-- ENTRIES start --

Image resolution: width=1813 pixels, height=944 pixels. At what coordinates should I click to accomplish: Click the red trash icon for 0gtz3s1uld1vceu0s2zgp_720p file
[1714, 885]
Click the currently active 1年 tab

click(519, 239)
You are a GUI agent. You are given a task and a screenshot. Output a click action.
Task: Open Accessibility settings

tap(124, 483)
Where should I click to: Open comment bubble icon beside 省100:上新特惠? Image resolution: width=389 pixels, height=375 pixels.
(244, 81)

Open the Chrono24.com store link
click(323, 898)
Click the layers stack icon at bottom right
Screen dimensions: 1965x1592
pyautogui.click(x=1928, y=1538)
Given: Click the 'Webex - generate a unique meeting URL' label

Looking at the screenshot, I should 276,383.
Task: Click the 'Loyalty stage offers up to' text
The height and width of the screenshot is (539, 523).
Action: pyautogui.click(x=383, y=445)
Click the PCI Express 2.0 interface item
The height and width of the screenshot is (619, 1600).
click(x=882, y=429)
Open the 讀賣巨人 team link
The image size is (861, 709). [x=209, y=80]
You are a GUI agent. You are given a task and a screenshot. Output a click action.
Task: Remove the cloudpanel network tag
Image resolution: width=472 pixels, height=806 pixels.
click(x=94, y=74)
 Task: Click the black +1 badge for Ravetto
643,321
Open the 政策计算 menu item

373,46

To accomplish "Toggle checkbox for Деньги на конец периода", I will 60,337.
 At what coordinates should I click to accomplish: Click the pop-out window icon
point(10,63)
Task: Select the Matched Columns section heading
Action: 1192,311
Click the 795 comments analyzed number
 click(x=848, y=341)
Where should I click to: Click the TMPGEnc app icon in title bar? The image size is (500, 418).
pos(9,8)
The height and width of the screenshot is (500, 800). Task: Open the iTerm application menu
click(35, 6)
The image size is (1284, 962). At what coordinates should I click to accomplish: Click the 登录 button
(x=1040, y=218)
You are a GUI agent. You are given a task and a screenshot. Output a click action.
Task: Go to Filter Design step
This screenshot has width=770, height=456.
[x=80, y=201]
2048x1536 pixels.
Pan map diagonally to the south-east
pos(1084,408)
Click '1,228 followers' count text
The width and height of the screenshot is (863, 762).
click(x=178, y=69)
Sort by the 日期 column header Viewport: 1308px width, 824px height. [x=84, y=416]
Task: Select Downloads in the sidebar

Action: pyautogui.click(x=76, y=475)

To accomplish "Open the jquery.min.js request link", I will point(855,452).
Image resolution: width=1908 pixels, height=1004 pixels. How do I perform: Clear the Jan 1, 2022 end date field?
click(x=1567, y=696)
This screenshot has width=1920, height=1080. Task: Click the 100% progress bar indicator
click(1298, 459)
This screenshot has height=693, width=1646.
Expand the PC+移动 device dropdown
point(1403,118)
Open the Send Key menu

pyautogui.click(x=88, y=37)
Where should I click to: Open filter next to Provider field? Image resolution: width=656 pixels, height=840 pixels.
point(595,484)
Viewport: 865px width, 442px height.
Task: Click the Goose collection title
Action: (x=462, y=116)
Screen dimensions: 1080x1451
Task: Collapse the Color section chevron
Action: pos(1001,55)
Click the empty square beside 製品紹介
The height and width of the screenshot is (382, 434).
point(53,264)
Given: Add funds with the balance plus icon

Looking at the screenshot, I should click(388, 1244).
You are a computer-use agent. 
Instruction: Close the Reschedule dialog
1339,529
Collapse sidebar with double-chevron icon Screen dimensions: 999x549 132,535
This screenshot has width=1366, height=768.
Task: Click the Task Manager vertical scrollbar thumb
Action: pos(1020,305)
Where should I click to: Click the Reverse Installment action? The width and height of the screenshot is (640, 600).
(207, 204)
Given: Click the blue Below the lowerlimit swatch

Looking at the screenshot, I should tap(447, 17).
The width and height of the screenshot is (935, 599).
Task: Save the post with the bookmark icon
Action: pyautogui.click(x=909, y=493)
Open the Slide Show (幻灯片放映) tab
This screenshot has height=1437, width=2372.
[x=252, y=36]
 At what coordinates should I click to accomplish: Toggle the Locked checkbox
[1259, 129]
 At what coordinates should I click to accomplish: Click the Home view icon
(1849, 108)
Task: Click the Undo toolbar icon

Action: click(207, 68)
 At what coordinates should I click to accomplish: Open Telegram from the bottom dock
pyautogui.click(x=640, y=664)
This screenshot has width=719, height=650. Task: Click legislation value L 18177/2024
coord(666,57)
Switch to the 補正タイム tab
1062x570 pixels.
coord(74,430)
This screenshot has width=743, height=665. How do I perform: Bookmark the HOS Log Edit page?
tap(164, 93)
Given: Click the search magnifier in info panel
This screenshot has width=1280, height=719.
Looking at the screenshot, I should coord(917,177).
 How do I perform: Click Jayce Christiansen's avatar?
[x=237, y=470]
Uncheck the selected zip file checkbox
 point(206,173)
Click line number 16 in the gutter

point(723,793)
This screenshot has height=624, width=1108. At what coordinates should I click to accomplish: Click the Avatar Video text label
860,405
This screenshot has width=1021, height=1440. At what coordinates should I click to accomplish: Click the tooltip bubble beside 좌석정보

-- ENTRIES end --

• **GIVEN EXERCISE**
Reproduce all of the lines above, swapping each occurrence of "GUI agent" for "screen agent" and changing nothing else.

• **FULL ANSWER**
Image resolution: width=1813 pixels, height=944 pixels. At what coordinates should I click to accomplish: Click the red trash icon for 0gtz3s1uld1vceu0s2zgp_720p file
[1714, 885]
Click the currently active 1年 tab

click(519, 239)
You are a screen agent. You are given a task and a screenshot. Output a click action.
Task: Open Accessibility settings

tap(124, 483)
Where should I click to: Open comment bubble icon beside 省100:上新特惠? Image resolution: width=389 pixels, height=375 pixels.
(244, 81)

Open the Chrono24.com store link
click(323, 898)
Click the layers stack icon at bottom right
Screen dimensions: 1965x1592
pyautogui.click(x=1928, y=1538)
Given: Click the 'Webex - generate a unique meeting URL' label

Looking at the screenshot, I should 276,383.
Task: Click the 'Loyalty stage offers up to' text
The height and width of the screenshot is (539, 523).
Action: pyautogui.click(x=383, y=445)
Click the PCI Express 2.0 interface item
The height and width of the screenshot is (619, 1600).
click(x=882, y=429)
Open the 讀賣巨人 team link
The image size is (861, 709). [x=209, y=80]
You are a screen agent. You are given a task and a screenshot. Output a click action.
Task: Remove the cloudpanel network tag
Image resolution: width=472 pixels, height=806 pixels.
click(x=94, y=74)
 Task: Click the black +1 badge for Ravetto
643,321
Open the 政策计算 menu item

373,46

To accomplish "Toggle checkbox for Деньги на конец периода", I will 60,337.
 At what coordinates should I click to accomplish: Click the pop-out window icon
point(10,63)
Task: Select the Matched Columns section heading
Action: 1192,311
Click the 795 comments analyzed number
 click(x=848, y=341)
Where should I click to: Click the TMPGEnc app icon in title bar? The image size is (500, 418).
pos(9,8)
The height and width of the screenshot is (500, 800). Task: Open the iTerm application menu
click(35, 6)
The image size is (1284, 962). At what coordinates should I click to accomplish: Click the 登录 button
(x=1040, y=218)
You are a screen agent. You are given a task and a screenshot. Output a click action.
Task: Go to Filter Design step
This screenshot has width=770, height=456.
[x=80, y=201]
2048x1536 pixels.
Pan map diagonally to the south-east
pos(1084,408)
Click '1,228 followers' count text
The width and height of the screenshot is (863, 762).
click(x=178, y=69)
Sort by the 日期 column header Viewport: 1308px width, 824px height. [x=84, y=416]
Task: Select Downloads in the sidebar

Action: pyautogui.click(x=76, y=475)

To accomplish "Open the jquery.min.js request link", I will point(855,452).
Image resolution: width=1908 pixels, height=1004 pixels. How do I perform: Clear the Jan 1, 2022 end date field?
click(x=1567, y=696)
This screenshot has width=1920, height=1080. Task: Click the 100% progress bar indicator
click(1298, 459)
This screenshot has height=693, width=1646.
Expand the PC+移动 device dropdown
point(1403,118)
Open the Send Key menu

pyautogui.click(x=88, y=37)
Where should I click to: Open filter next to Provider field? Image resolution: width=656 pixels, height=840 pixels.
point(595,484)
Viewport: 865px width, 442px height.
Task: Click the Goose collection title
Action: (x=462, y=116)
Screen dimensions: 1080x1451
Task: Collapse the Color section chevron
Action: pos(1001,55)
Click the empty square beside 製品紹介
The height and width of the screenshot is (382, 434).
point(53,264)
Given: Add funds with the balance plus icon

Looking at the screenshot, I should click(388, 1244).
You are a computer-use agent. 
Instruction: Close the Reschedule dialog
1339,529
Collapse sidebar with double-chevron icon Screen dimensions: 999x549 132,535
This screenshot has width=1366, height=768.
Task: Click the Task Manager vertical scrollbar thumb
Action: pos(1020,305)
Where should I click to: Click the Reverse Installment action? The width and height of the screenshot is (640, 600).
(207, 204)
Given: Click the blue Below the lowerlimit swatch

Looking at the screenshot, I should tap(447, 17).
The width and height of the screenshot is (935, 599).
Task: Save the post with the bookmark icon
Action: pyautogui.click(x=909, y=493)
Open the Slide Show (幻灯片放映) tab
This screenshot has height=1437, width=2372.
[x=252, y=36]
 At what coordinates should I click to accomplish: Toggle the Locked checkbox
[1259, 129]
 At what coordinates should I click to accomplish: Click the Home view icon
(1849, 108)
Task: Click the Undo toolbar icon

Action: click(207, 68)
 At what coordinates should I click to accomplish: Open Telegram from the bottom dock
pyautogui.click(x=640, y=664)
This screenshot has width=719, height=650. Task: Click legislation value L 18177/2024
coord(666,57)
Switch to the 補正タイム tab
1062x570 pixels.
coord(74,430)
This screenshot has width=743, height=665. How do I perform: Bookmark the HOS Log Edit page?
tap(164, 93)
Given: Click the search magnifier in info panel
This screenshot has width=1280, height=719.
Looking at the screenshot, I should coord(917,177).
 How do I perform: Click Jayce Christiansen's avatar?
[x=237, y=470]
Uncheck the selected zip file checkbox
 point(206,173)
Click line number 16 in the gutter

point(723,793)
This screenshot has height=624, width=1108. At what coordinates should I click to accomplish: Click the Avatar Video text label
860,405
This screenshot has width=1021, height=1440. At what coordinates should I click to accomplish: Click the tooltip bubble beside 좌석정보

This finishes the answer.